A declaração ressalta que houve retrocessos na área dos direitos humanos em relação ao Fórum Global, que reuniu a sociedade civil também no Aterro do Flamengo, durante a Rio92. “A Rio+20 repete o falido roteiro de falsas soluções defendidas pelos mesmos atores que provocaram a crise global.

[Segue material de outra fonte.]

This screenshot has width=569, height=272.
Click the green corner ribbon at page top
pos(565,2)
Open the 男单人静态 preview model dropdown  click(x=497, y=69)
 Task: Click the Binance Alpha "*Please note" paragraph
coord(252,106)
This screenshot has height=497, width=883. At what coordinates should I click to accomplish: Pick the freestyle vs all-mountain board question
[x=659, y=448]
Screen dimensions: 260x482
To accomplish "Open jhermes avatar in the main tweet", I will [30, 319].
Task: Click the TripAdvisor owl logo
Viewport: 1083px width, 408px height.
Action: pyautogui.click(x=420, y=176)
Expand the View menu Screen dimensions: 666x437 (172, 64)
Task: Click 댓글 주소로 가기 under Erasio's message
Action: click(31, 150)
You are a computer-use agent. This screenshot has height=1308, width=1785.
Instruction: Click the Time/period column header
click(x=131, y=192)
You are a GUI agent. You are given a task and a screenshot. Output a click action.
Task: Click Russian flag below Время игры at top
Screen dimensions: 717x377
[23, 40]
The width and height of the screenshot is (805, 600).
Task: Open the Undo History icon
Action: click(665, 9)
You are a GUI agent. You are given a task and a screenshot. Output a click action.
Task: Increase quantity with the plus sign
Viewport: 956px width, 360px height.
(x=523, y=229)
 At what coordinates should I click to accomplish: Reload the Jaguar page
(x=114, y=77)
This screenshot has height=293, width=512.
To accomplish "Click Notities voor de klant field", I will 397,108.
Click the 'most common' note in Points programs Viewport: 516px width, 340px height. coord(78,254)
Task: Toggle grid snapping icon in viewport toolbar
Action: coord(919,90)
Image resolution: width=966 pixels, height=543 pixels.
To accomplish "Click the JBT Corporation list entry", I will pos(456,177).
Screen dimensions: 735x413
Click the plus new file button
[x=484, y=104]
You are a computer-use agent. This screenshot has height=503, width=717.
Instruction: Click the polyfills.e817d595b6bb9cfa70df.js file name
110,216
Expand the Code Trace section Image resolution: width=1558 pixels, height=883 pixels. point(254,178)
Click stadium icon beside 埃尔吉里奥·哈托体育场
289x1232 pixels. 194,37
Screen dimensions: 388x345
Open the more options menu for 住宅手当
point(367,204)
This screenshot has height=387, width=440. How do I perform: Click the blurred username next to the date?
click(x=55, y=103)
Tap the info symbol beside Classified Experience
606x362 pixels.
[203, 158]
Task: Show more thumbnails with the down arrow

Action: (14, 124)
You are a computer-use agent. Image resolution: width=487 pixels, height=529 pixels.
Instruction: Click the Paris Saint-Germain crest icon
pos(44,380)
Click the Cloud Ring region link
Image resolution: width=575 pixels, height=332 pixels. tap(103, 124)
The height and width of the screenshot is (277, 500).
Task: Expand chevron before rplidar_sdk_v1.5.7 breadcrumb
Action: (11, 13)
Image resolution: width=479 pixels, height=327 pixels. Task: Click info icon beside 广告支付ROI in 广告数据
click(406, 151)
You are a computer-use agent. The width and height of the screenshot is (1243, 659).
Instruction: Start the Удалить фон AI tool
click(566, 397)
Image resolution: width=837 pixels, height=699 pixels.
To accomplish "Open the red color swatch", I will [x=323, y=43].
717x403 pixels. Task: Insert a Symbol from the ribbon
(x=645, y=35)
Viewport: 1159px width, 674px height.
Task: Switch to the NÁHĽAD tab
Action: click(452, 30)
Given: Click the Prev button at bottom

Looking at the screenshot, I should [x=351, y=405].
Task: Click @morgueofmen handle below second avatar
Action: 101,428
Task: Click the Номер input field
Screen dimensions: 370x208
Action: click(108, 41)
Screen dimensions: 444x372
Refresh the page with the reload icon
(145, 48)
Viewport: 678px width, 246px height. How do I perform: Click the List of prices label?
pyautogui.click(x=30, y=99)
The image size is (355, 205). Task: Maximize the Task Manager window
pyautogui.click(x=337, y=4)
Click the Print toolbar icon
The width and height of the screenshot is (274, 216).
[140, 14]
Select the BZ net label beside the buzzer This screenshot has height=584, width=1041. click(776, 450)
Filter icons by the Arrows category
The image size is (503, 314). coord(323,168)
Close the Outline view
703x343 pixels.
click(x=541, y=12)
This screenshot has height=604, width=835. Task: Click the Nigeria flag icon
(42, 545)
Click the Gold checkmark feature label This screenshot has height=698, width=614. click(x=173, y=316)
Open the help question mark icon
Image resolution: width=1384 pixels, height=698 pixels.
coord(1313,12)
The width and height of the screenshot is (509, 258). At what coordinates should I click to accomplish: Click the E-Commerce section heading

À medida que essa crise se aprofunda, mais as corporações avançam contra os direitos dos povos, a democracia e a natureza.”

 

A economia verde, tão festejada na Rio+20 por líderes mundiais e empresários, foi desqualificada pelos participantes da cúpula. “A dita economia verde é uma das expressões da atual fase financeira do capitalismo que também se utiliza de velhos e novos mecanismos, tais como o aprofundamento do endividamento público-privado, o super-estímulo ao consumo, a apropriação e concentração de novas tecnologias.”

 

O documento exige o reconhecimento do trabalho das mulheres e afirma o feminismo como instrumento da igualdade e a autonomia das mulheres sobre seus corpos. Também enfatiza o fortalecimento das economias locais como forma de garantir uma vida sustentável.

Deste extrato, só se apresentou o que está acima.